Sunday, January 13, 2008

Is a brand about messages or experiences?

Fly the friendly skies.
We try harder.
That was easy.
Built Ford tough.

These are tag lies. United skies aren't friendly. Avis doesn't try. Nothing is easy at Staples. And Fords are rattle-traps. This is not an indictment of inflated taglines. It is an indictment of the "push a message at the consumer" advertising methodology. A soviet-style marketing schema where a message repeated repeated and repeated becomes believed.

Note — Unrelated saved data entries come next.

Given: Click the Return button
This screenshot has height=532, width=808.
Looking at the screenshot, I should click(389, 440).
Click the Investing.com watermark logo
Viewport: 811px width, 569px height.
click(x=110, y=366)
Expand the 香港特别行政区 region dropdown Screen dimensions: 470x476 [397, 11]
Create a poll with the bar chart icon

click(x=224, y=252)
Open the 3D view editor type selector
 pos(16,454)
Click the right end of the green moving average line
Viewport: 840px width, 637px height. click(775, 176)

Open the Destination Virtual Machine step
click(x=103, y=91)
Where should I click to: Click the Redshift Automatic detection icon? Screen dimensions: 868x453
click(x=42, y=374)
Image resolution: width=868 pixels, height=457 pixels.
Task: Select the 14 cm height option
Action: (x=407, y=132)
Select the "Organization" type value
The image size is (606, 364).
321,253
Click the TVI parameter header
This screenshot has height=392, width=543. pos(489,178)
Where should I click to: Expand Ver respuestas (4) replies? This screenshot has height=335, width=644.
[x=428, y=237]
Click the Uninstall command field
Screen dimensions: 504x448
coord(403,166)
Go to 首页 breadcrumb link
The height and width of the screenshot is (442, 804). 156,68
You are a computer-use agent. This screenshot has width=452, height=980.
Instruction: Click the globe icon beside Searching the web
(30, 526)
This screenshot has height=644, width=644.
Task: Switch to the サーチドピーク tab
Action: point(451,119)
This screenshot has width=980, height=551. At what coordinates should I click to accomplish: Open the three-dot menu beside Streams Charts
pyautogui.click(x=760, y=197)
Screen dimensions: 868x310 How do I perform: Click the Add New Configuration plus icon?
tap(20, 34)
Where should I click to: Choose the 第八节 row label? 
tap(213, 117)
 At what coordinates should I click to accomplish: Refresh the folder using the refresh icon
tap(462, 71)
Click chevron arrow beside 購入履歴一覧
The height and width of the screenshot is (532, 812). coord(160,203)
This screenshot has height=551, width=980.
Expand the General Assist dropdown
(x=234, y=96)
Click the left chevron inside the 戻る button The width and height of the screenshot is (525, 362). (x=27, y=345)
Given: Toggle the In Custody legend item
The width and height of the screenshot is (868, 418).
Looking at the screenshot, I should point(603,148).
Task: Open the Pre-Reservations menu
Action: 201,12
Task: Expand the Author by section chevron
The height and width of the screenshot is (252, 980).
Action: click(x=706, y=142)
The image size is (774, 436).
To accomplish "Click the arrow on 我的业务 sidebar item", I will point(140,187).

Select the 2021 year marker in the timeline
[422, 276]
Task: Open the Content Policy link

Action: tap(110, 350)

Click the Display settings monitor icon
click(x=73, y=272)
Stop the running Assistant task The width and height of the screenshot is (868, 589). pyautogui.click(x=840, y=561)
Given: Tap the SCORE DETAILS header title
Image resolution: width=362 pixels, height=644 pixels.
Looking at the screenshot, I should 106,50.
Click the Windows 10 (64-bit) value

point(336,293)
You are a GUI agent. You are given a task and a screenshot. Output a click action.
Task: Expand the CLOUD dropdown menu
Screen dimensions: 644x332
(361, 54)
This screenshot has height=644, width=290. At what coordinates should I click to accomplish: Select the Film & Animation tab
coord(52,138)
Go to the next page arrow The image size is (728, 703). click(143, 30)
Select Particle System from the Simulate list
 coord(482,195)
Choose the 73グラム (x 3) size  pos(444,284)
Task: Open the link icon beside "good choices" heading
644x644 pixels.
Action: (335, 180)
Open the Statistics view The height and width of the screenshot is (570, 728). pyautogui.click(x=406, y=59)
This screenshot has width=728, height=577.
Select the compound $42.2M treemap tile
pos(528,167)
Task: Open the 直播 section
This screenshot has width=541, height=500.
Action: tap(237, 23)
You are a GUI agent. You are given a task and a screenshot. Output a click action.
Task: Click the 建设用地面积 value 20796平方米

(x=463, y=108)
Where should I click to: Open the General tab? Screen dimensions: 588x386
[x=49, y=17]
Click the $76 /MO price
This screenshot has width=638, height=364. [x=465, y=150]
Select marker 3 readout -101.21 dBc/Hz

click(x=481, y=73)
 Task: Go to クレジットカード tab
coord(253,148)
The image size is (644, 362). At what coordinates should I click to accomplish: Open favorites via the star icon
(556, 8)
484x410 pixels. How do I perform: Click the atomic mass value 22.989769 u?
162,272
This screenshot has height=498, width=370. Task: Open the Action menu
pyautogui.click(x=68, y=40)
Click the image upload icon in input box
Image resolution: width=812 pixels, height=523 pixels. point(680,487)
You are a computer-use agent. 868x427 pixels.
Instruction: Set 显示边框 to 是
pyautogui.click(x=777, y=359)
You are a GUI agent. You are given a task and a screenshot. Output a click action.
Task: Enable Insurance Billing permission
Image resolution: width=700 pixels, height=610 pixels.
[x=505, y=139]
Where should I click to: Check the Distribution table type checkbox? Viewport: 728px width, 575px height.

Today I went to a "Times Talk." A moderated panel discussion sponsored by The New York Times that seeks to involve its customers in the Times brand. In other words, don't just tell me "These times demand The Times," involve me in it--give me a New York Times experience. I realize only an esoteric few avail themselves of the Times talks--perhaps not many people find Feist or Josh Brolin, of Sidney Lumet or Mel Brooks or Edward Albee or any number of brilliant speakers compelling enough. But the 400 seat auditorium I sat in this afternoon was 95% full and the line going in to the following event was positively Disney-esque. I am an inveterate Times reader, I love the brand; I advocate for it. I feel even deeper affinity for it after this afternoon's event. Now, what the Times needs to do is figure out a way to extend the influence and tactile-ness of a live brand experience and scale it.

More on this will follow. The future belongs to those brands that make you feel.

1 comment:

T said...

the problem with most companies that have reached a certain scale, a certain size, is that they simply can't handle what they built their original success on.
Nobody is competent lead these giant companies to perform the way they promise.
It's a bit like the soviet union.
there's a certain size of any organization where things simply don't work anymore.
so they look to slogans (and their agencies) to try to make sales.
At the end of the day most of those companies rely on people to provide the services.
These people are lousily paid, badly trained, most have a bad attitude, are incompetent, and totally disinterested in doing the job well. Understandably to some degree.
Likewise are the leaders of these giants totally incompetent to lead them properly.
When a unit performs badly the knee-jerk reaction is to look for things to save on, rather than things to improve. The result is fewer people with even lower salaries. This, on paper generates higher margins. And so the downward spiral is perpetuated.
Same goes for most product.s This year's new model is rarely anything else than a version built even cheaper than last year's model. And so it goes.